Mumsnet has not checked the qualifications of anyone posting here. If you need help urgently or expert advice, please see our domestic violence webguide and/or relationships webguide. Many Mumsnetters experiencing domestic abuse have found this thread helpful: Listen up, everybody

Baby Dilemma

88 replies

dontworrybhappy · 15/08/2021 18:13

Hi everyone, hope your all ok.I feel quite ungrateful posting this but i have 3 children from previous(2 diff dads) Had a very bad time with the youngests Dad and was very reluctant to introduce another man again in case it went wrong (yet again)

However i met a lovely guy and hes taken us all on hes a little unaffectionate and aloof at times and very matter of fact to the ppont where i can be crying amd he will just watch me cry hes very detatched,  but hes wonderful in other ways just not v emotionally supportive. 

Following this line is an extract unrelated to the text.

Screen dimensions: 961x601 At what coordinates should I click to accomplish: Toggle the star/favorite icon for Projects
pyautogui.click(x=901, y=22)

When we got.together we discussed babies and i asked if he would ever consider more he said hed never say never . I said i definatly want another one day. 2 years down the line hes changed his mind and im heartbroken their is no talking to him.He says he loves me.just the same but he doesnt want to do it all again. (He has an older son who he pays for and we see at weekend and another girl whom he doesnt see at all)

He says he doesnt know why hes changed his mind but hes adamant.im so hurt.I pushed it away for a while but sat down with him calmly last night to try and discuss it(sway him) he lost his temper immediatly and was so cruel he started writing me a fkin list of bullet points of how he doesnt want another.i started crying and he still carried on and said im writing it down coz im sick of repeating myself.I tried to grab the notebook and he slung it at the kettle .In the end he went off to his mums and slept their he does that alot.

He is never really sorry if i cry and today was no diff he said well you shouldve listened and stop bringing old stuff up and it wouldnt have happened (i admit i can go on and dig alot)

Im heartbroken the kids love him and i dont want to start yet again and hurt the kids ,but i am so upset.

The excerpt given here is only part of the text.